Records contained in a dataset
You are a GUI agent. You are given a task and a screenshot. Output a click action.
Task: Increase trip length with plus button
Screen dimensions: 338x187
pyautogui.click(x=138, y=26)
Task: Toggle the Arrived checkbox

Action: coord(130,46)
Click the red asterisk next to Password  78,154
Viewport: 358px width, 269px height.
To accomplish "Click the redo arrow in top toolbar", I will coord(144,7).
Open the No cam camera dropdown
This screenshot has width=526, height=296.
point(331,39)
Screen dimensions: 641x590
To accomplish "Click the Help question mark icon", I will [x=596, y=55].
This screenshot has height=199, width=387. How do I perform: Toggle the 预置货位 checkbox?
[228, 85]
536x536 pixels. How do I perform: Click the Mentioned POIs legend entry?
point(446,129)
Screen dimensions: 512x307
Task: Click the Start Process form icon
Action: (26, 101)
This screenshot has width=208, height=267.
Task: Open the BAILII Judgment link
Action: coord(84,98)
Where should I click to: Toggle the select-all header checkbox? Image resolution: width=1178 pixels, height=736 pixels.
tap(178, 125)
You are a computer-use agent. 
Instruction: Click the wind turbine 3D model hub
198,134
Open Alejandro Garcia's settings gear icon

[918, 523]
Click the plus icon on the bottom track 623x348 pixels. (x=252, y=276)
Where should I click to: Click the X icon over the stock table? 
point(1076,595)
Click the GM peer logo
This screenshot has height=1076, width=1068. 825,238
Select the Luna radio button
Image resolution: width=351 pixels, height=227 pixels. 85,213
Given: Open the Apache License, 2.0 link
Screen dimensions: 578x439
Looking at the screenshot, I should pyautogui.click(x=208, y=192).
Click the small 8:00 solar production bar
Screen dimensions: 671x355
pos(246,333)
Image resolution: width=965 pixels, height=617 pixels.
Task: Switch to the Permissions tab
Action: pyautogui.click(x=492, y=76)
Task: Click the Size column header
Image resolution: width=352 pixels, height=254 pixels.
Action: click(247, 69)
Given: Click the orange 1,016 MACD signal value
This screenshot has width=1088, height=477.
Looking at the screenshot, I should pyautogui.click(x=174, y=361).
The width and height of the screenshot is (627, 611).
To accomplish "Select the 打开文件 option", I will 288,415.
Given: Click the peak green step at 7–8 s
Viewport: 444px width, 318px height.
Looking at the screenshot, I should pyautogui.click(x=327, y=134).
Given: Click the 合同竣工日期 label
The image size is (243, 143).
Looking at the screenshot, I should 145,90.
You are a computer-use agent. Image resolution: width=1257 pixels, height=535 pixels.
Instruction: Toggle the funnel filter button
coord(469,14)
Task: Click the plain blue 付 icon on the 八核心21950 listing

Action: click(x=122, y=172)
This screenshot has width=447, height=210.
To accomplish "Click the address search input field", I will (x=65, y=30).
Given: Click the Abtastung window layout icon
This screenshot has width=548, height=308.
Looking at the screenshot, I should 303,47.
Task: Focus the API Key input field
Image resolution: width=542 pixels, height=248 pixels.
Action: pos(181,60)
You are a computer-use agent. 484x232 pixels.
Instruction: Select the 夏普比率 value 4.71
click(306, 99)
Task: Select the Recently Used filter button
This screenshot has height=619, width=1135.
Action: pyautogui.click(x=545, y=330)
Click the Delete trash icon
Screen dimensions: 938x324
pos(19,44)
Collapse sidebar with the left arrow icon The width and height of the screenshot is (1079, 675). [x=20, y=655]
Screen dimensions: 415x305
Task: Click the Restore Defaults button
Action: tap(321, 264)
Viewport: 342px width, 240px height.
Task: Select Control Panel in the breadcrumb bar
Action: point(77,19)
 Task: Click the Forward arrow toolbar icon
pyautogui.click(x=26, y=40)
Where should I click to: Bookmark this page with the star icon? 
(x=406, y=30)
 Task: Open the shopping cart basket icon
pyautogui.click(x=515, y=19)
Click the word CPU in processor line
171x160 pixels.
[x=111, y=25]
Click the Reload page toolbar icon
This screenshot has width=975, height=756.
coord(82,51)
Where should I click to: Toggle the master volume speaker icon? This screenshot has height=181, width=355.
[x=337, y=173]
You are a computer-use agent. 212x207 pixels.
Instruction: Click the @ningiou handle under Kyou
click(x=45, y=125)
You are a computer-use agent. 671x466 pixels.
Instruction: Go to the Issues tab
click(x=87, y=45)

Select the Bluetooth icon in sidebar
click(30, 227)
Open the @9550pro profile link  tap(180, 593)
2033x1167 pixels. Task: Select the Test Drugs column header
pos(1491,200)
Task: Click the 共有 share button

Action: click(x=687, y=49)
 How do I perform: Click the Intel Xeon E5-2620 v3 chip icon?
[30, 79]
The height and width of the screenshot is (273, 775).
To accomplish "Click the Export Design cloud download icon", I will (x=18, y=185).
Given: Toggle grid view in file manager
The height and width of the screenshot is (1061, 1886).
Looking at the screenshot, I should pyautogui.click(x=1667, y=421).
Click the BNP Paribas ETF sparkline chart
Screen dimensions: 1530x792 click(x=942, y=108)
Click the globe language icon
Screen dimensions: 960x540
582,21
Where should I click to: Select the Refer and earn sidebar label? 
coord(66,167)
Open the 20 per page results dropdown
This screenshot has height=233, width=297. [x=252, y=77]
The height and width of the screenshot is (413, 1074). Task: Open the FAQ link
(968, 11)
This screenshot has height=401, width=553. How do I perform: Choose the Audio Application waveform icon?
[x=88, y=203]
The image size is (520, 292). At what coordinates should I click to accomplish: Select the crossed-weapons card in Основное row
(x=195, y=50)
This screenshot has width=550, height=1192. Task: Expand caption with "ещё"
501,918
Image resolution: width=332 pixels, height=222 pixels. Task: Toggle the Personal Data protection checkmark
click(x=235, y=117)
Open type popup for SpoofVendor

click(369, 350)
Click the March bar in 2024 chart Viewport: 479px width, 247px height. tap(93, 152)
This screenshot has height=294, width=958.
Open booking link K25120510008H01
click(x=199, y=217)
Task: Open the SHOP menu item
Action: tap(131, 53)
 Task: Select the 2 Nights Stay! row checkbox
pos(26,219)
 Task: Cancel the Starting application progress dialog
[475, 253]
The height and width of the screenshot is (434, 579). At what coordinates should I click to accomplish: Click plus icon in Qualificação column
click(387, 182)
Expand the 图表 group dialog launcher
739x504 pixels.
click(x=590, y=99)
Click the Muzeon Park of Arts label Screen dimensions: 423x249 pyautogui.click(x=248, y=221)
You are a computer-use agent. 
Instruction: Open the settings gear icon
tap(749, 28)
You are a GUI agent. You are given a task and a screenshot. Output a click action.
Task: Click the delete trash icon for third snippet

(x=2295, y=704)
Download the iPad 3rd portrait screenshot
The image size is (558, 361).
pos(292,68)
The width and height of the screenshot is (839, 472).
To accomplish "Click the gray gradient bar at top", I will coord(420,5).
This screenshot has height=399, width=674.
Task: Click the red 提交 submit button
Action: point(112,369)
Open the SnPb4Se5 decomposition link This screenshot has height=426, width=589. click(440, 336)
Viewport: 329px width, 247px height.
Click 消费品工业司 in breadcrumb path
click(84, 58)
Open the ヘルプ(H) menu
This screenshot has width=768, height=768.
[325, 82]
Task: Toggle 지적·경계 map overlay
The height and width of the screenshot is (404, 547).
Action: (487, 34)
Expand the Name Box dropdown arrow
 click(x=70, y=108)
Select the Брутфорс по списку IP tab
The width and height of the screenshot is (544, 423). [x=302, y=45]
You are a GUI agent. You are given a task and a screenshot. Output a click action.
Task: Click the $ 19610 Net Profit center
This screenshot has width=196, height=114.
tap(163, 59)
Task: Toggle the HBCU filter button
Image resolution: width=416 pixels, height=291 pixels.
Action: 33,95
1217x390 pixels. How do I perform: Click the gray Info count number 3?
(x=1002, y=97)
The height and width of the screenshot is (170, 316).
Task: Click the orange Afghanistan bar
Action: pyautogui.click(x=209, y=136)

Short task
Reproduce all of the items above, substituting "How can I carry out" for every occurrence of "How do I perform" and leaving everything else unchanged.

Output of the exercise
You are a GUI agent. You are given a task and a screenshot. Output a click action.
Task: Increase trip length with plus button
Screen dimensions: 338x187
pyautogui.click(x=138, y=26)
Task: Toggle the Arrived checkbox

Action: coord(130,46)
Click the red asterisk next to Password  78,154
Viewport: 358px width, 269px height.
To accomplish "Click the redo arrow in top toolbar", I will coord(144,7).
Open the No cam camera dropdown
This screenshot has width=526, height=296.
point(331,39)
Screen dimensions: 641x590
To accomplish "Click the Help question mark icon", I will [x=596, y=55].
This screenshot has height=199, width=387. How can I carry out: Toggle the 预置货位 checkbox?
[228, 85]
536x536 pixels. How can I carry out: Click the Mentioned POIs legend entry?
point(446,129)
Screen dimensions: 512x307
Task: Click the Start Process form icon
Action: (26, 101)
This screenshot has width=208, height=267.
Task: Open the BAILII Judgment link
Action: coord(84,98)
Where should I click to: Toggle the select-all header checkbox? Image resolution: width=1178 pixels, height=736 pixels.
tap(178, 125)
You are a computer-use agent. 
Instruction: Click the wind turbine 3D model hub
198,134
Open Alejandro Garcia's settings gear icon

[918, 523]
Click the plus icon on the bottom track 623x348 pixels. (x=252, y=276)
Where should I click to: Click the X icon over the stock table? 
point(1076,595)
Click the GM peer logo
This screenshot has height=1076, width=1068. 825,238
Select the Luna radio button
Image resolution: width=351 pixels, height=227 pixels. 85,213
Given: Open the Apache License, 2.0 link
Screen dimensions: 578x439
Looking at the screenshot, I should pyautogui.click(x=208, y=192).
Click the small 8:00 solar production bar
Screen dimensions: 671x355
pos(246,333)
Image resolution: width=965 pixels, height=617 pixels.
Task: Switch to the Permissions tab
Action: pyautogui.click(x=492, y=76)
Task: Click the Size column header
Image resolution: width=352 pixels, height=254 pixels.
Action: click(247, 69)
Given: Click the orange 1,016 MACD signal value
This screenshot has width=1088, height=477.
Looking at the screenshot, I should pyautogui.click(x=174, y=361).
The width and height of the screenshot is (627, 611).
To accomplish "Select the 打开文件 option", I will 288,415.
Given: Click the peak green step at 7–8 s
Viewport: 444px width, 318px height.
Looking at the screenshot, I should pyautogui.click(x=327, y=134).
Given: Click the 合同竣工日期 label
The image size is (243, 143).
Looking at the screenshot, I should 145,90.
You are a computer-use agent. Image resolution: width=1257 pixels, height=535 pixels.
Instruction: Toggle the funnel filter button
coord(469,14)
Task: Click the plain blue 付 icon on the 八核心21950 listing

Action: click(x=122, y=172)
This screenshot has width=447, height=210.
To accomplish "Click the address search input field", I will (x=65, y=30).
Given: Click the Abtastung window layout icon
This screenshot has width=548, height=308.
Looking at the screenshot, I should 303,47.
Task: Focus the API Key input field
Image resolution: width=542 pixels, height=248 pixels.
Action: pos(181,60)
You are a computer-use agent. 484x232 pixels.
Instruction: Select the 夏普比率 value 4.71
click(306, 99)
Task: Select the Recently Used filter button
This screenshot has height=619, width=1135.
Action: pyautogui.click(x=545, y=330)
Click the Delete trash icon
Screen dimensions: 938x324
pos(19,44)
Collapse sidebar with the left arrow icon The width and height of the screenshot is (1079, 675). [x=20, y=655]
Screen dimensions: 415x305
Task: Click the Restore Defaults button
Action: tap(321, 264)
Viewport: 342px width, 240px height.
Task: Select Control Panel in the breadcrumb bar
Action: point(77,19)
 Task: Click the Forward arrow toolbar icon
pyautogui.click(x=26, y=40)
Where should I click to: Bookmark this page with the star icon? 
(x=406, y=30)
 Task: Open the shopping cart basket icon
pyautogui.click(x=515, y=19)
Click the word CPU in processor line
171x160 pixels.
[x=111, y=25]
Click the Reload page toolbar icon
This screenshot has width=975, height=756.
coord(82,51)
Where should I click to: Toggle the master volume speaker icon? This screenshot has height=181, width=355.
[x=337, y=173]
You are a computer-use agent. 212x207 pixels.
Instruction: Click the @ningiou handle under Kyou
click(x=45, y=125)
You are a computer-use agent. 671x466 pixels.
Instruction: Go to the Issues tab
click(x=87, y=45)

Select the Bluetooth icon in sidebar
click(30, 227)
Open the @9550pro profile link  tap(180, 593)
2033x1167 pixels. Task: Select the Test Drugs column header
pos(1491,200)
Task: Click the 共有 share button

Action: click(x=687, y=49)
 How can I carry out: Click the Intel Xeon E5-2620 v3 chip icon?
[30, 79]
The height and width of the screenshot is (273, 775).
To accomplish "Click the Export Design cloud download icon", I will (x=18, y=185).
Given: Toggle grid view in file manager
The height and width of the screenshot is (1061, 1886).
Looking at the screenshot, I should pyautogui.click(x=1667, y=421).
Click the BNP Paribas ETF sparkline chart
Screen dimensions: 1530x792 click(x=942, y=108)
Click the globe language icon
Screen dimensions: 960x540
582,21
Where should I click to: Select the Refer and earn sidebar label? 
coord(66,167)
Open the 20 per page results dropdown
This screenshot has height=233, width=297. [x=252, y=77]
The height and width of the screenshot is (413, 1074). Task: Open the FAQ link
(968, 11)
This screenshot has height=401, width=553. How can I carry out: Choose the Audio Application waveform icon?
[x=88, y=203]
The image size is (520, 292). At what coordinates should I click to accomplish: Select the crossed-weapons card in Основное row
(x=195, y=50)
This screenshot has width=550, height=1192. Task: Expand caption with "ещё"
501,918
Image resolution: width=332 pixels, height=222 pixels. Task: Toggle the Personal Data protection checkmark
click(x=235, y=117)
Open type popup for SpoofVendor

click(369, 350)
Click the March bar in 2024 chart Viewport: 479px width, 247px height. tap(93, 152)
This screenshot has height=294, width=958.
Open booking link K25120510008H01
click(x=199, y=217)
Task: Open the SHOP menu item
Action: tap(131, 53)
 Task: Select the 2 Nights Stay! row checkbox
pos(26,219)
 Task: Cancel the Starting application progress dialog
[475, 253]
The height and width of the screenshot is (434, 579). At what coordinates should I click to accomplish: Click plus icon in Qualificação column
click(387, 182)
Expand the 图表 group dialog launcher
739x504 pixels.
click(x=590, y=99)
Click the Muzeon Park of Arts label Screen dimensions: 423x249 pyautogui.click(x=248, y=221)
You are a computer-use agent. 
Instruction: Open the settings gear icon
tap(749, 28)
You are a GUI agent. You are given a task and a screenshot. Output a click action.
Task: Click the delete trash icon for third snippet

(x=2295, y=704)
Download the iPad 3rd portrait screenshot
The image size is (558, 361).
pos(292,68)
The width and height of the screenshot is (839, 472).
To accomplish "Click the gray gradient bar at top", I will coord(420,5).
This screenshot has height=399, width=674.
Task: Click the red 提交 submit button
Action: point(112,369)
Open the SnPb4Se5 decomposition link This screenshot has height=426, width=589. click(440, 336)
Viewport: 329px width, 247px height.
Click 消费品工业司 in breadcrumb path
click(84, 58)
Open the ヘルプ(H) menu
This screenshot has width=768, height=768.
[325, 82]
Task: Toggle 지적·경계 map overlay
The height and width of the screenshot is (404, 547).
Action: (487, 34)
Expand the Name Box dropdown arrow
 click(x=70, y=108)
Select the Брутфорс по списку IP tab
The width and height of the screenshot is (544, 423). [x=302, y=45]
You are a GUI agent. You are given a task and a screenshot. Output a click action.
Task: Click the $ 19610 Net Profit center
This screenshot has width=196, height=114.
tap(163, 59)
Task: Toggle the HBCU filter button
Image resolution: width=416 pixels, height=291 pixels.
Action: 33,95
1217x390 pixels. How can I carry out: Click the gray Info count number 3?
(x=1002, y=97)
The height and width of the screenshot is (170, 316).
Task: Click the orange Afghanistan bar
Action: pyautogui.click(x=209, y=136)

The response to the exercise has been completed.